The (partly social, partly technical) rule is that the longest branch of the blockchain is the one that counts as the Bitcoin blockchain.

If your newly mined block is the highest-numbered valid block in existence, other miners will have an interest in mining on top of that, because that gives them a chance to reach an even higher number, and thus minimizes the risk that the next block they mine will end up being and abandoned branch.

If you and someone else mine a block with the same number before either of you hears of the other's discovery, there's no guarantee about which of them people will try to mine ahead from. (This is your incentive to keep yourself appraised of new blocks being discovered). But as soon as someone finds a block the builds upon either your block or the other guy's, that will now be the longest existing branch and everyone will flock towards that for their further work.

Most of the time mining block n+1 carries exactly the same reward as block n, so there's no reason not to be working from the best known chain head. Just around the time when the reward decreases, there may be some shuffling to get into the last higher-reward block, but as soon as there are a few of the last-higher-reward block number floating around, it becomes a better bet to mine for a higher number (and therefore better chance of staying in the chain).


The rule non-miners follow is that the longest chain wins. Miners need their blocks to be accepted by non-miners because it's non-miners (like exchanges and wallet providers) that decide which bitcoins have actual value.

A miner who mines after your block will have the longest chain if he finds a block. A miner who ignores your block has to mine a block just to tie the longest chain and then mine another block to have the longest chain.
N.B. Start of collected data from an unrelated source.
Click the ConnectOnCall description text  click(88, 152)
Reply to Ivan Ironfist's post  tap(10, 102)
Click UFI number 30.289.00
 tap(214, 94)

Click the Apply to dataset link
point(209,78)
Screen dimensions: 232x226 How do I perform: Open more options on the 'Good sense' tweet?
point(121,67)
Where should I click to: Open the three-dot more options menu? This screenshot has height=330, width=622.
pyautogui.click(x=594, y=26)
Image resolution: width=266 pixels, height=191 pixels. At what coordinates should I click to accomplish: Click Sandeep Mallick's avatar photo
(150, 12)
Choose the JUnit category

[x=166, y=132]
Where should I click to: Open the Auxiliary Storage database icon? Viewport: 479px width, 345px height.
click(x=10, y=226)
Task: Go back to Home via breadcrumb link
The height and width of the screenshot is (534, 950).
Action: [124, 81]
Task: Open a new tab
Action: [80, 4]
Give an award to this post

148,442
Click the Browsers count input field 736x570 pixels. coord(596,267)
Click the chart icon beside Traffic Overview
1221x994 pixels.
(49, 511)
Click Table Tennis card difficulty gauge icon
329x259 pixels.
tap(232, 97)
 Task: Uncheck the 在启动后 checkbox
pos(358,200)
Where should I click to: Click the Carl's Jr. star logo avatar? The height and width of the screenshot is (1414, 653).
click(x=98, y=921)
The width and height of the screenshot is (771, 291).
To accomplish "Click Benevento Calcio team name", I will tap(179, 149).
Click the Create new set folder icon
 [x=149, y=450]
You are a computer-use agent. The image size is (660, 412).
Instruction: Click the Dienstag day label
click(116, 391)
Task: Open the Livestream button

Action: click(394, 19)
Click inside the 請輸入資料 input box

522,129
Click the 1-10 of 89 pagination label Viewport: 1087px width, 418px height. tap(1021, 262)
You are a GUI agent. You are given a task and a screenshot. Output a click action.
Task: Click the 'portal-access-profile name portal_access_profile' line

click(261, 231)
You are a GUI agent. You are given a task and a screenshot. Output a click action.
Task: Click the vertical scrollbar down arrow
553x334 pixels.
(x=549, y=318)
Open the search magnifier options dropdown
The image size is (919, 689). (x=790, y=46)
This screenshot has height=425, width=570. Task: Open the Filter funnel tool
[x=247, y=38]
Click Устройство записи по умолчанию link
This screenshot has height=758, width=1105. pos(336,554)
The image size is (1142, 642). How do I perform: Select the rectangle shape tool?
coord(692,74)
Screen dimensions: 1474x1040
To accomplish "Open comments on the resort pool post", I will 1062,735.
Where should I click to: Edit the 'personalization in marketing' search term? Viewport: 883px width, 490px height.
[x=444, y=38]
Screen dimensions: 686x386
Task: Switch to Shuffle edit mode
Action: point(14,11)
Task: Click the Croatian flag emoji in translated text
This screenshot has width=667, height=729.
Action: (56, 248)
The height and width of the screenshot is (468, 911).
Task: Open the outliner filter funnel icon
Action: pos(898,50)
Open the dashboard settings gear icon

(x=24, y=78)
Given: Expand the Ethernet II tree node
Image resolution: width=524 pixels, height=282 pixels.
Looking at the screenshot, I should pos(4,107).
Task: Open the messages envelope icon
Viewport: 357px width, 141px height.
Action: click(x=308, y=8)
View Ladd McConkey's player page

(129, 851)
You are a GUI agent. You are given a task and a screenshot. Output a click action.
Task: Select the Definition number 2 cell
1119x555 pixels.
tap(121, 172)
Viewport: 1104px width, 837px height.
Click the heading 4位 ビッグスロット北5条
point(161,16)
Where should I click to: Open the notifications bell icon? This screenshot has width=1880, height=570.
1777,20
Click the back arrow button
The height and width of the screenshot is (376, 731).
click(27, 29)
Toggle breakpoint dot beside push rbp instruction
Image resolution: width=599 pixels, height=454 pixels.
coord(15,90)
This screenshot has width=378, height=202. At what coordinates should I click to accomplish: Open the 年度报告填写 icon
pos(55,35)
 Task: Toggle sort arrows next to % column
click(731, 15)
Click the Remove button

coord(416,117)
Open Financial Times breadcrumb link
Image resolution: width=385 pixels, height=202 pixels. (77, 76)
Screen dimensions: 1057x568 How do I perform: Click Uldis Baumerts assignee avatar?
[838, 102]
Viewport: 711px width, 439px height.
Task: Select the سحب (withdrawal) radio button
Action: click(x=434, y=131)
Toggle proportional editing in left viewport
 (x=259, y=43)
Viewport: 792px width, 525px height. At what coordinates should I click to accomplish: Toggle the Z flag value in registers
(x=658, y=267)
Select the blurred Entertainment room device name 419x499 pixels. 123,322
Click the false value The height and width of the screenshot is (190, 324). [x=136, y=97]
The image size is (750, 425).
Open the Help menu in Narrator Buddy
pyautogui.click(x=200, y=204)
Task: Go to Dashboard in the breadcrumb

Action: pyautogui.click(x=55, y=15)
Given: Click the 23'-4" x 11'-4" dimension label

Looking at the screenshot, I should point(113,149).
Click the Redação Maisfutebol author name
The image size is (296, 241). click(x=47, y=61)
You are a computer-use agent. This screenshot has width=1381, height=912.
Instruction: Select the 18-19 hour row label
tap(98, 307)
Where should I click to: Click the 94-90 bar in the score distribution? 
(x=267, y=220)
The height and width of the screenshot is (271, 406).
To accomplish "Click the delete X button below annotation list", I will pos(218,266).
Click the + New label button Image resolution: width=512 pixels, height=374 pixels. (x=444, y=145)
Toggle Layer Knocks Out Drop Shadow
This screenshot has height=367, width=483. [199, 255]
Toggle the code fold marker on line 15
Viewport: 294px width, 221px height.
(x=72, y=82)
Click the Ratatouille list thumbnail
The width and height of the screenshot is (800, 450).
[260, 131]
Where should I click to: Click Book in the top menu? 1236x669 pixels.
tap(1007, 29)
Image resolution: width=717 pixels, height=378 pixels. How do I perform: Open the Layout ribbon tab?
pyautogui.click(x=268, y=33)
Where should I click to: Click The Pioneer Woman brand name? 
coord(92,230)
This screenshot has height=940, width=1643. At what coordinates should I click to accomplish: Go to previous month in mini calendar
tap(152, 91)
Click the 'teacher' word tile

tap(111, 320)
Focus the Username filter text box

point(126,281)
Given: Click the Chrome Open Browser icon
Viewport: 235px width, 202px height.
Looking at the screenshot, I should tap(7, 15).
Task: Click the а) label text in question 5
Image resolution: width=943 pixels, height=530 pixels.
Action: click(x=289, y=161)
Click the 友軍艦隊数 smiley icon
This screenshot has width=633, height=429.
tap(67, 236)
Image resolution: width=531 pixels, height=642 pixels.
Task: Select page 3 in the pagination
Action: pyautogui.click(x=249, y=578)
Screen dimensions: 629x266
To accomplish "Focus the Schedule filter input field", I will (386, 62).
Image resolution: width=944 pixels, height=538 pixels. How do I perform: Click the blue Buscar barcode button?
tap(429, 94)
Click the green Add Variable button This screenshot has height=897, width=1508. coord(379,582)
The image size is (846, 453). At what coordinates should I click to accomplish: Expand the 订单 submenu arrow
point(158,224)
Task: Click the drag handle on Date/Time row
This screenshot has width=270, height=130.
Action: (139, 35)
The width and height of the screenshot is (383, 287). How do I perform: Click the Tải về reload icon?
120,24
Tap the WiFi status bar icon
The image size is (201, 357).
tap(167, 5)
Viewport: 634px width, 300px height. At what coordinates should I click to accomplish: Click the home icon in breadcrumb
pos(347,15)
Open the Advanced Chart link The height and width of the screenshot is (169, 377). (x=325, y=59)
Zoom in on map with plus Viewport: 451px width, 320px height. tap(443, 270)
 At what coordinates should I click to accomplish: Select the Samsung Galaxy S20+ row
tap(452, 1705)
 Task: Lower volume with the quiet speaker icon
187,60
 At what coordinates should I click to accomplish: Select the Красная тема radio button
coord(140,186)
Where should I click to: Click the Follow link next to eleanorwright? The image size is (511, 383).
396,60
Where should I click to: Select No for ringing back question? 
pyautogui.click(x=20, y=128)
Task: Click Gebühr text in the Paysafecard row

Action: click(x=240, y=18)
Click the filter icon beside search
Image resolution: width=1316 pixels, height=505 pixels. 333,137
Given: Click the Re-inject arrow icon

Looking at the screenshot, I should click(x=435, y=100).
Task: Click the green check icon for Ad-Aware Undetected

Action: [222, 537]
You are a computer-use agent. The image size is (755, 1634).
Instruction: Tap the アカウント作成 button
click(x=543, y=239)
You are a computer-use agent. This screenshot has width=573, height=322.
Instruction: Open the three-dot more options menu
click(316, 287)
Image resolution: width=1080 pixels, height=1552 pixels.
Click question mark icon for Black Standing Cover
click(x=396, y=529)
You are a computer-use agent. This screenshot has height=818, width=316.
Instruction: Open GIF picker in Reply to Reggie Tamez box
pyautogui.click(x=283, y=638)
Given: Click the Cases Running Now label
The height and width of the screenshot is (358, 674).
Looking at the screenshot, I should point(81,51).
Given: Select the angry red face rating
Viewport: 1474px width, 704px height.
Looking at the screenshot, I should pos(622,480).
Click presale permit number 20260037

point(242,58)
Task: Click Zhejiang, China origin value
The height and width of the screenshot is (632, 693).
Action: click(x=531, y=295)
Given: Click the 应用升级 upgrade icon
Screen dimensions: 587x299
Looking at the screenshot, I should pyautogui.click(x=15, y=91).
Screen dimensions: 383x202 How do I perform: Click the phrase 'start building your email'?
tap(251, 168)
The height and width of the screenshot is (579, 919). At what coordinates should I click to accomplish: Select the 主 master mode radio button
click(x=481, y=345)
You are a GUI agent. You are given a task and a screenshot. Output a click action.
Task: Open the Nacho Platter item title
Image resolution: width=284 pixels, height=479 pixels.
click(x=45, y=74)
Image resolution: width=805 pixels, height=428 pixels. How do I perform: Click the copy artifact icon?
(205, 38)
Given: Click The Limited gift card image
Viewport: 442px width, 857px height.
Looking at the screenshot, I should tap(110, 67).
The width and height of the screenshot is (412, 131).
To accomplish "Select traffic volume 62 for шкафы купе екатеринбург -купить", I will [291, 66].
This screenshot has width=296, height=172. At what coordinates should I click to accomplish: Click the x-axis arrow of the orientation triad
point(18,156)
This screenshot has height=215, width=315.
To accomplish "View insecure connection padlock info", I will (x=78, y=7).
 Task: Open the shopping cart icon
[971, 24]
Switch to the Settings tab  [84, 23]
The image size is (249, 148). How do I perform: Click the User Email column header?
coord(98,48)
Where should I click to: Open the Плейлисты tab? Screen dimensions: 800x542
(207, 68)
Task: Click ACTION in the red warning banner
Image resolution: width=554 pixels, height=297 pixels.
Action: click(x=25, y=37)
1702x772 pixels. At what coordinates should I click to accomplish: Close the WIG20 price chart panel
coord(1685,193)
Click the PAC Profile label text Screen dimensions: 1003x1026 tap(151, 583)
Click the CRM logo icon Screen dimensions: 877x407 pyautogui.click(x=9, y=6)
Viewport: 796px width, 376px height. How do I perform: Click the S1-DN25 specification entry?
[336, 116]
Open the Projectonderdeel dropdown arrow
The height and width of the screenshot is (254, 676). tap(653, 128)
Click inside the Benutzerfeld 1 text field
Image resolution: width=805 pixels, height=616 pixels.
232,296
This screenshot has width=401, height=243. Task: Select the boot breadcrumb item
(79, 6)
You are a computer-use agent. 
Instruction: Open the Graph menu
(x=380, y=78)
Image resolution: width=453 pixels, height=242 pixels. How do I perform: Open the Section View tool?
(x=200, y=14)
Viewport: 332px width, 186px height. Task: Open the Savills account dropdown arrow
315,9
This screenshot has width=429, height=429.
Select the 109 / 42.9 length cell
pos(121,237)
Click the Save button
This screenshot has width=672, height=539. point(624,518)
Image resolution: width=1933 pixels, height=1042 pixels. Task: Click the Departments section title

The odds of him being able to mine two blocks before anyone else finds a block after your block are very, very low unless he controls (or conspires with) a very high proportion of mining power.

So if he wants to get paid if he mines a block, he has a very strong incentive to mine after yours.

  • Hi, you say, "The odds of him being able to mine two blocks before anyone else finds a block after your block are very, very low" but in the comments to Cort's answer, the point is made you don't know how close you are to mining a block, so couldn't someone luck out and just happen to find those nonce's that result in two consecutive blocks being mined? What formula dictatse these odds you speak of? – Dave Jan 2 '18 at 2:51
  • @Dave Someone could luck out in that way, but they have no way to know that they will. So it would make no sense for them to take the risk that they won't. – David Schwartz Jan 2 '18 at 19:13

People work on the longest chain because they expect other people to work on the longer chain. If there was a general sentiment of "We should ignore Dave's blocks", then miners would indeed avoid a blockchain with your blocks in it, because they expect others to not validate any blocks they mine on that chain. Otherwise, they would be mining a block that they have no reason to expect would be accepted. And even if there were some anti-Dave conspiracy, this would be counterproductive because the value of bitcoin lies in its perception of security. Gaming the system would decrease the legitimacy of bitcoin and therefore make the bitcoins they just mined less valuable. If a consortium of 51% of the mining power were to take over bitcoin, why would anyone not in that consortium want to buy bitcoin?

As for the decreasing reward, that really only applies to one block per halving, and halving are rare; there's only been two so far.